■ PROBLEM DESCRIPTION ■
Only one stretch of the data below is needed: the line with "The height and" through the last line. Output it exactly and drop the pictures.

■ PROVIDED ENTRIES ■
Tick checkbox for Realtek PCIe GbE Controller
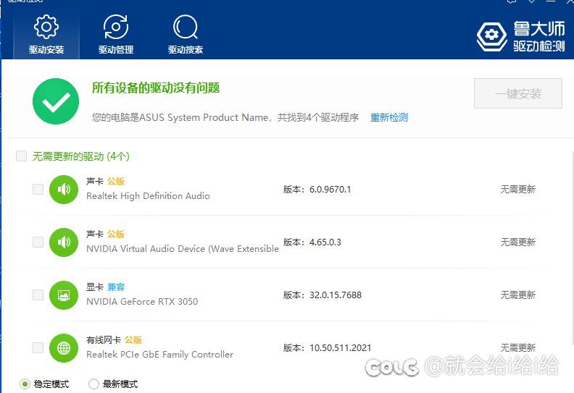(x=38, y=348)
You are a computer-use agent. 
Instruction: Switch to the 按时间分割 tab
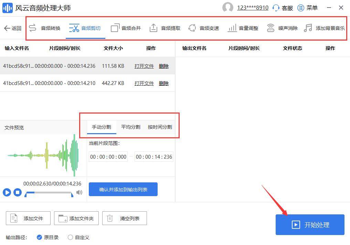159,127
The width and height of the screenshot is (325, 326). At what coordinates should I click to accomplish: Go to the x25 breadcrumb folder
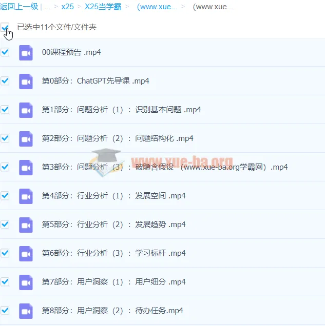[67, 7]
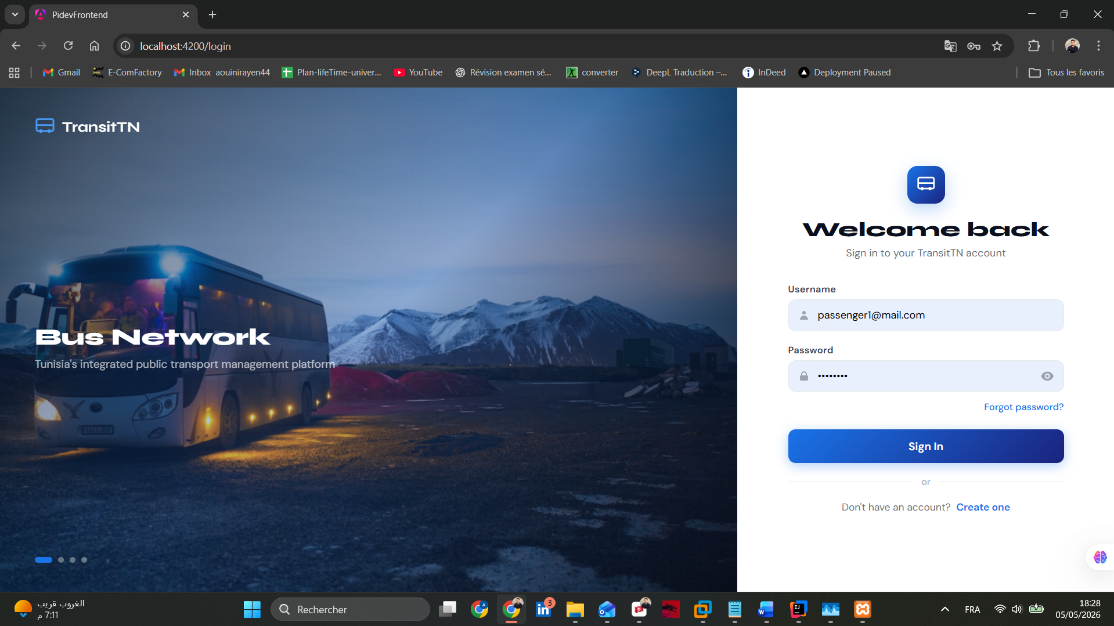This screenshot has height=626, width=1114.
Task: Open Tous les favoris bookmarks folder
Action: (x=1066, y=73)
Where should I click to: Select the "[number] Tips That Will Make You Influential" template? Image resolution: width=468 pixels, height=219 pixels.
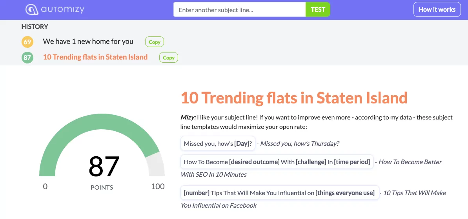tap(279, 193)

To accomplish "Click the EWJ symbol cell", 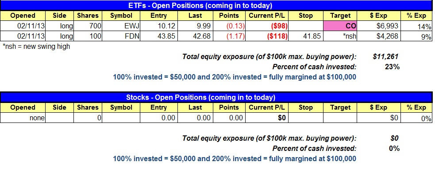I will click(121, 27).
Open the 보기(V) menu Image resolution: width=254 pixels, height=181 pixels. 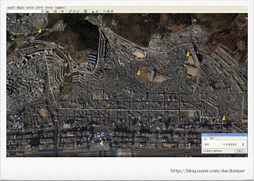[x=30, y=8]
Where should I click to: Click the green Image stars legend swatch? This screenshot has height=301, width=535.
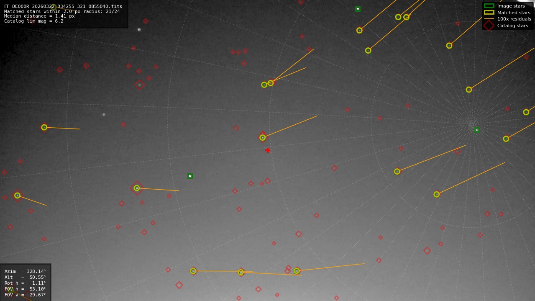click(489, 6)
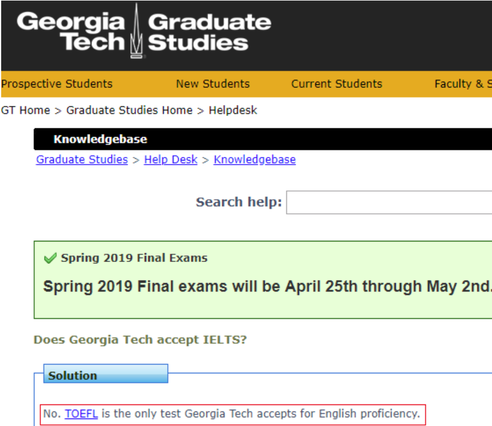Open Graduate Studies Home in the top breadcrumb
Image resolution: width=492 pixels, height=426 pixels.
point(129,110)
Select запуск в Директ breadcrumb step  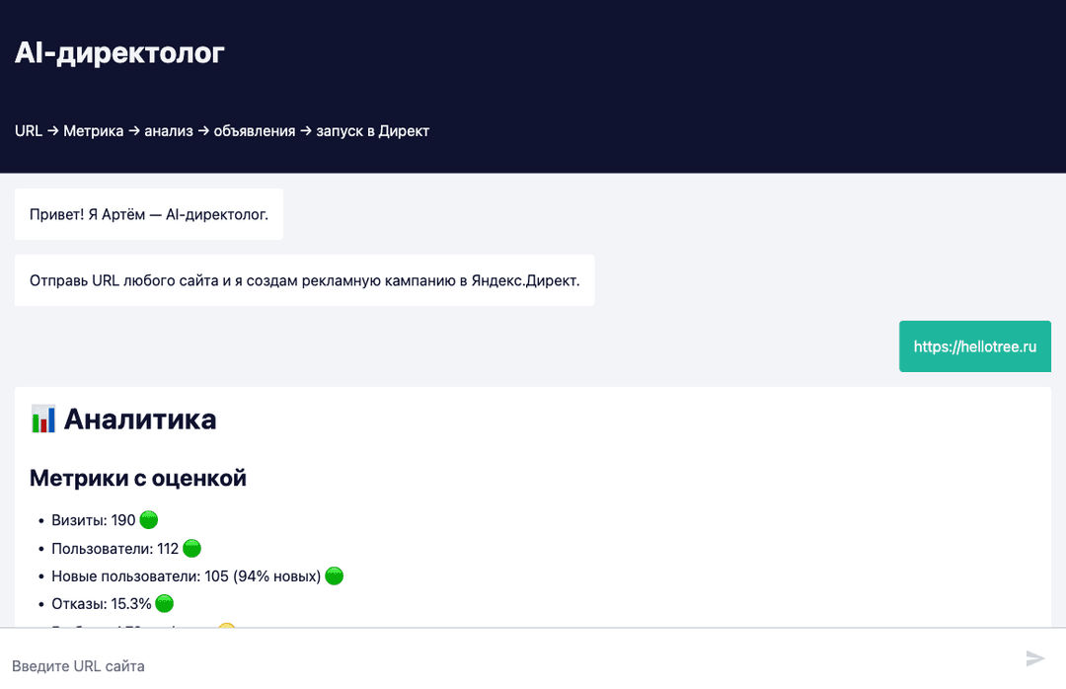[x=374, y=130]
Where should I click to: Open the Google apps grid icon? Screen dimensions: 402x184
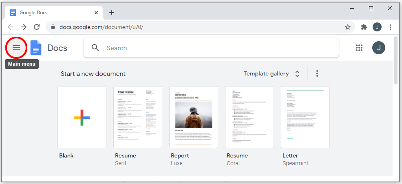[359, 48]
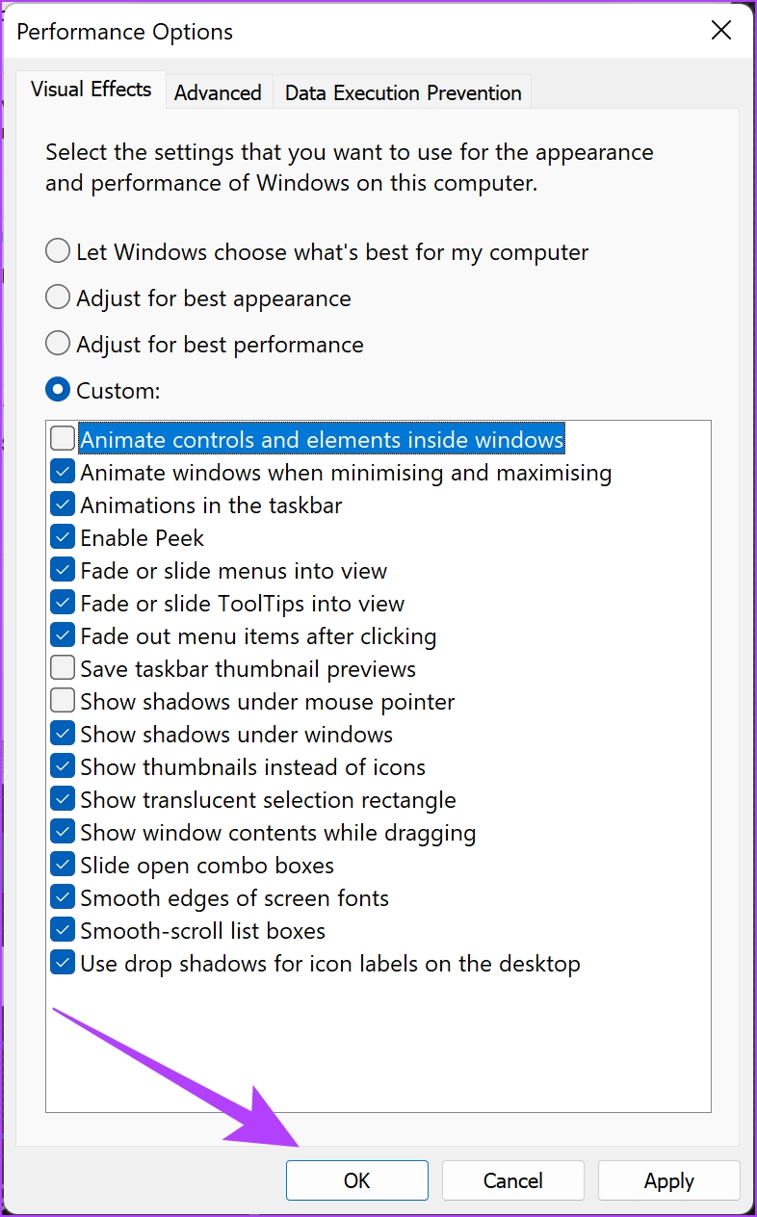Switch to the Advanced tab

point(218,92)
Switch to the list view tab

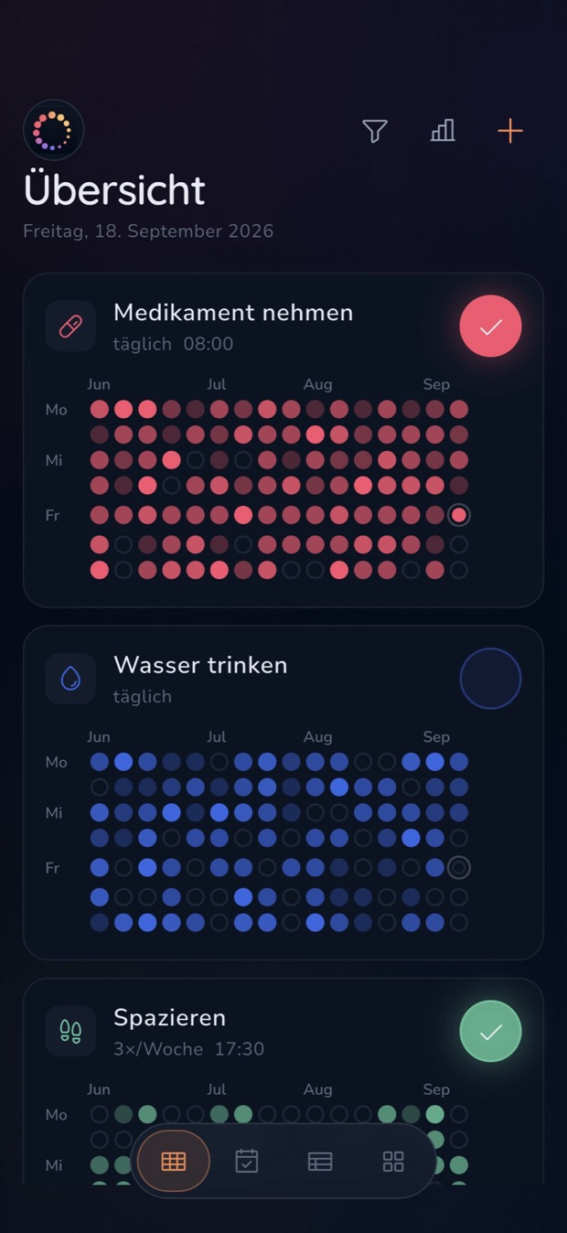[320, 1162]
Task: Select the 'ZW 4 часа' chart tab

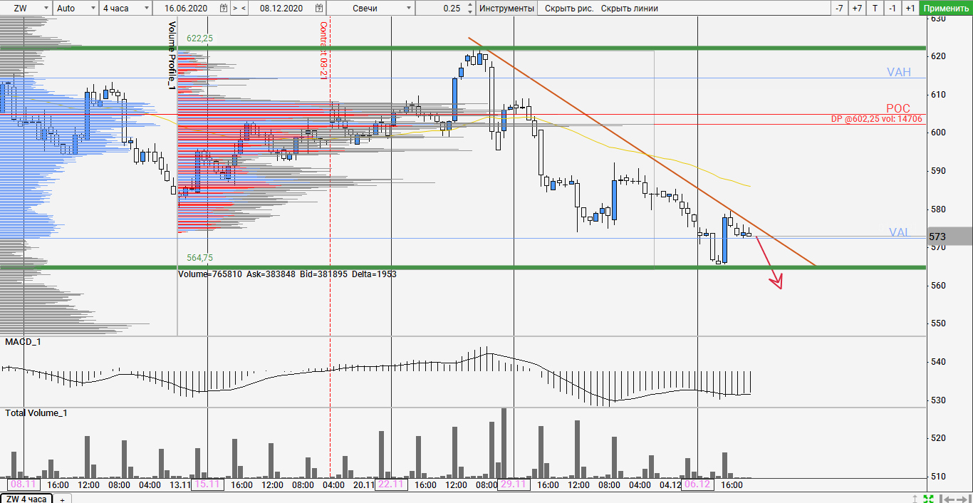Action: (27, 499)
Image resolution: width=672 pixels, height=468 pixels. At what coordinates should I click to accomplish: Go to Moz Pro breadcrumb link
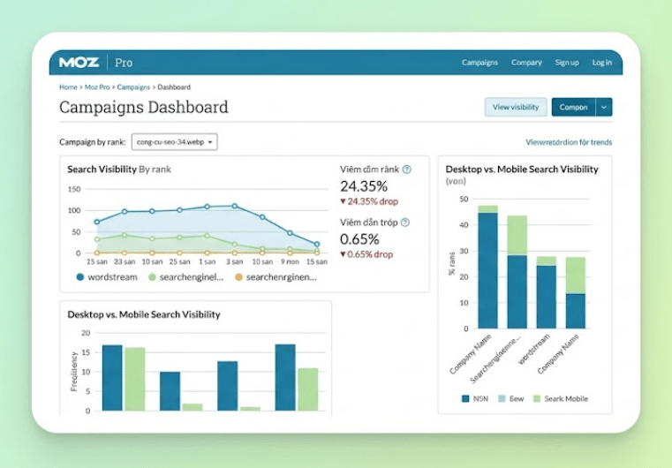[97, 87]
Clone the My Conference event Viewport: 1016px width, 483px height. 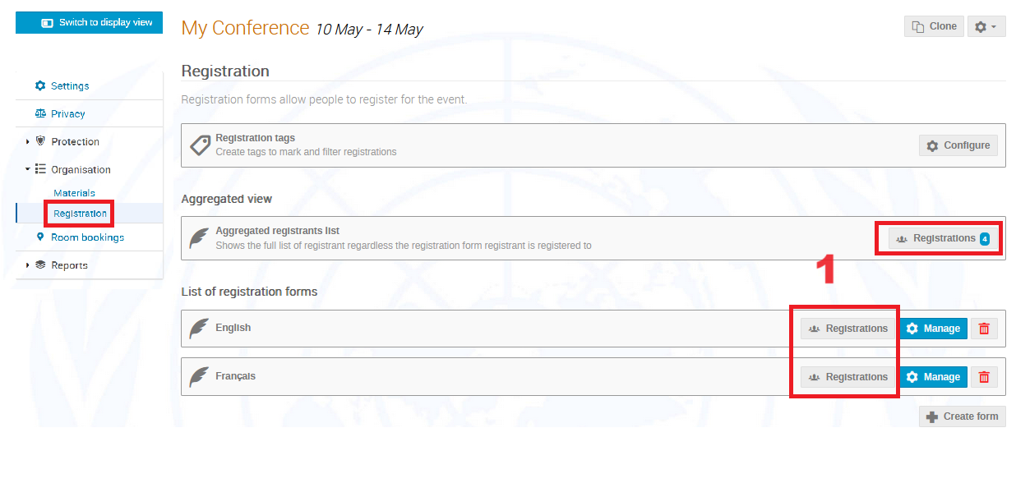click(x=934, y=27)
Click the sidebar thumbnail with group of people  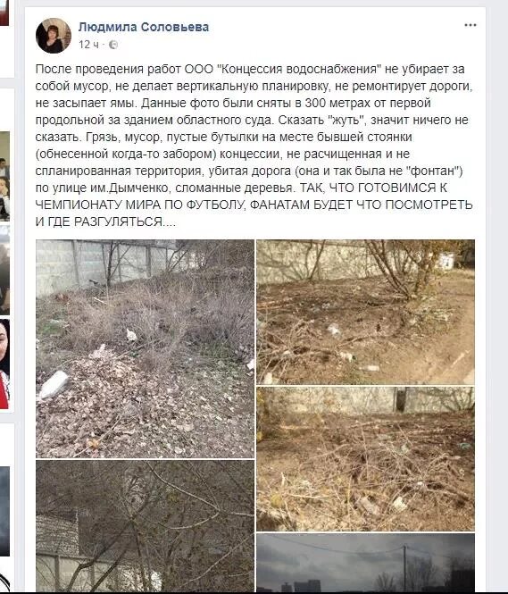(4, 176)
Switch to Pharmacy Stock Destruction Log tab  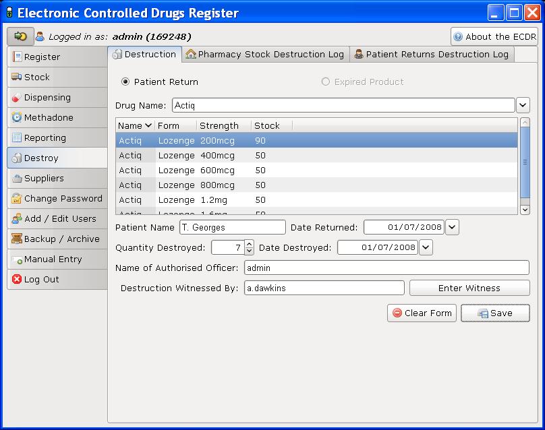point(265,55)
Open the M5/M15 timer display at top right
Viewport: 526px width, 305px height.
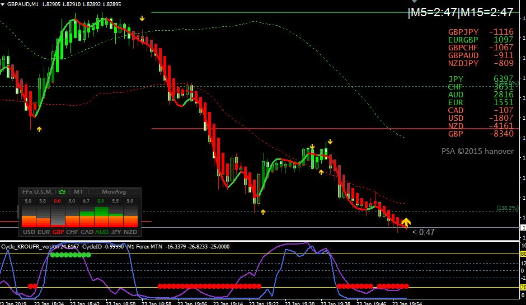(461, 12)
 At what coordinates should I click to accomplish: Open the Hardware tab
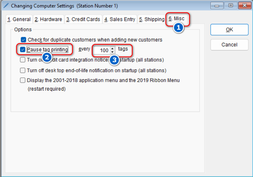click(48, 19)
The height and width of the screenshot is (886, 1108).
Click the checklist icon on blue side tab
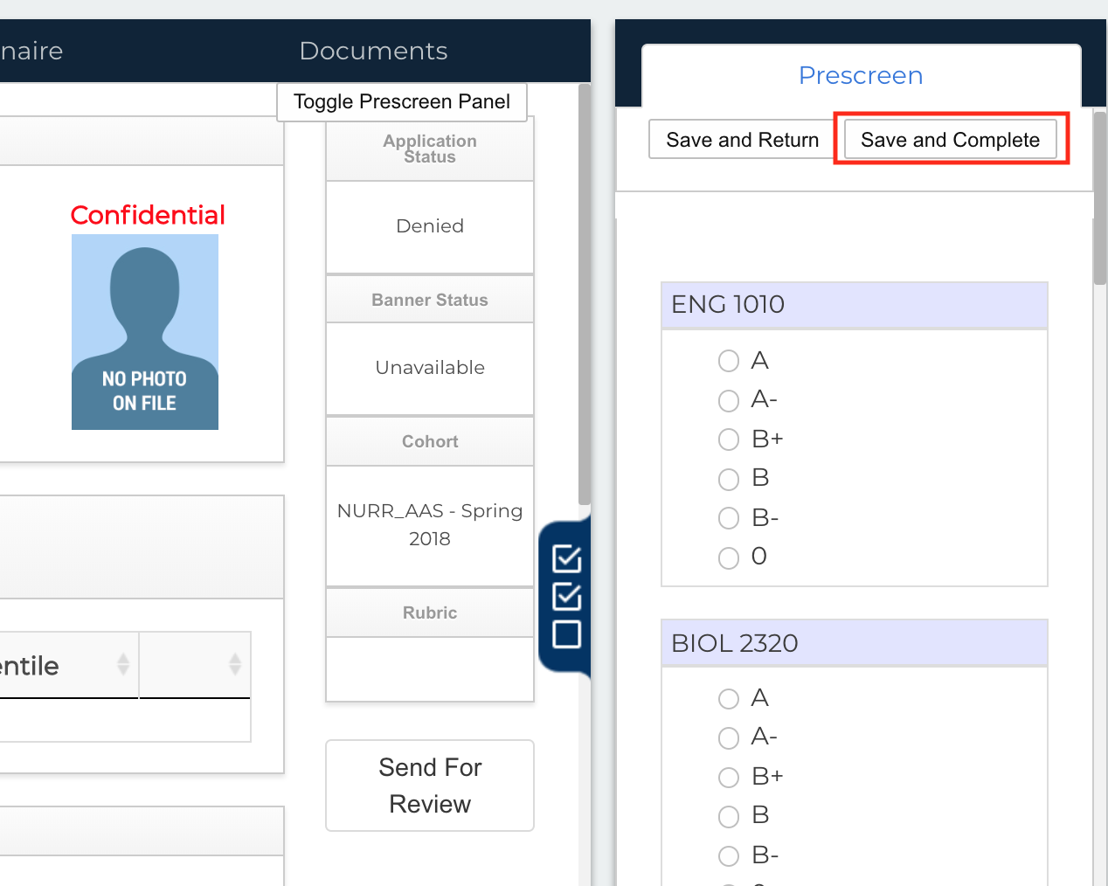coord(566,596)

■ YOUR RESPONSE ■
The height and width of the screenshot is (886, 1108).
Click the checklist icon on blue side tab
coord(566,596)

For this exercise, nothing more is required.